Your goal
Your response should match the records line for line.

Supplied entries
*** Begin section ***

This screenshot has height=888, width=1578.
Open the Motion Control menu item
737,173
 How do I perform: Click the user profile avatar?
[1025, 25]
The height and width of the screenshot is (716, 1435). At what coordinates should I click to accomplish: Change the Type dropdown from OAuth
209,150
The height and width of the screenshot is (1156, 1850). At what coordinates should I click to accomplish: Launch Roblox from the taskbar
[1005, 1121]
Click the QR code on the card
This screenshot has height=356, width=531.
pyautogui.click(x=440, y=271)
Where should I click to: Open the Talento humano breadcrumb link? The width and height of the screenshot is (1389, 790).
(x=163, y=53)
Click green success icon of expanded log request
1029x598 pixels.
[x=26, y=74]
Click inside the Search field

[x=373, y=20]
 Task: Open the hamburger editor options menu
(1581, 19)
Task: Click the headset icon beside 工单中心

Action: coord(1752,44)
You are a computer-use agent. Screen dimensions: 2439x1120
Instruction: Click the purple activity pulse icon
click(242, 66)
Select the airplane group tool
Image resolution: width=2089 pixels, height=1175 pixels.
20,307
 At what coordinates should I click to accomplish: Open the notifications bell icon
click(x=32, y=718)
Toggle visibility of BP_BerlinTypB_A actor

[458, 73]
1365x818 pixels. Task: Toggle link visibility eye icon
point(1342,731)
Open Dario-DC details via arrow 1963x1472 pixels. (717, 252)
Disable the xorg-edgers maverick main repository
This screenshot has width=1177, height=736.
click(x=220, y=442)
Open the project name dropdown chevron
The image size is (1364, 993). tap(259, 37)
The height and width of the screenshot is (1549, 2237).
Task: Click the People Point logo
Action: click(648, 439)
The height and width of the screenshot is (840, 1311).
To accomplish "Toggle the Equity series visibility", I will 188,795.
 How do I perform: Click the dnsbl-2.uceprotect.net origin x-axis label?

*** End section ***

Answer for this exercise
This screenshot has height=888, width=1578.
Open the Motion Control menu item
737,173
 How do I perform: Click the user profile avatar?
[1025, 25]
The height and width of the screenshot is (716, 1435). At what coordinates should I click to accomplish: Change the Type dropdown from OAuth
209,150
The height and width of the screenshot is (1156, 1850). At what coordinates should I click to accomplish: Launch Roblox from the taskbar
[1005, 1121]
Click the QR code on the card
This screenshot has height=356, width=531.
pyautogui.click(x=440, y=271)
Where should I click to: Open the Talento humano breadcrumb link? The width and height of the screenshot is (1389, 790).
(x=163, y=53)
Click green success icon of expanded log request
1029x598 pixels.
[x=26, y=74]
Click inside the Search field

[x=373, y=20]
 Task: Open the hamburger editor options menu
(1581, 19)
Task: Click the headset icon beside 工单中心

Action: coord(1752,44)
You are a computer-use agent. Screen dimensions: 2439x1120
Instruction: Click the purple activity pulse icon
click(242, 66)
Select the airplane group tool
Image resolution: width=2089 pixels, height=1175 pixels.
20,307
 At what coordinates should I click to accomplish: Open the notifications bell icon
click(x=32, y=718)
Toggle visibility of BP_BerlinTypB_A actor

[458, 73]
1365x818 pixels. Task: Toggle link visibility eye icon
point(1342,731)
Open Dario-DC details via arrow 1963x1472 pixels. (717, 252)
Disable the xorg-edgers maverick main repository
This screenshot has width=1177, height=736.
click(x=220, y=442)
Open the project name dropdown chevron
The image size is (1364, 993). tap(259, 37)
The height and width of the screenshot is (1549, 2237).
Task: Click the People Point logo
Action: click(648, 439)
The height and width of the screenshot is (840, 1311).
To accomplish "Toggle the Equity series visibility", I will 188,795.
 How do I perform: Click the dnsbl-2.uceprotect.net origin x-axis label?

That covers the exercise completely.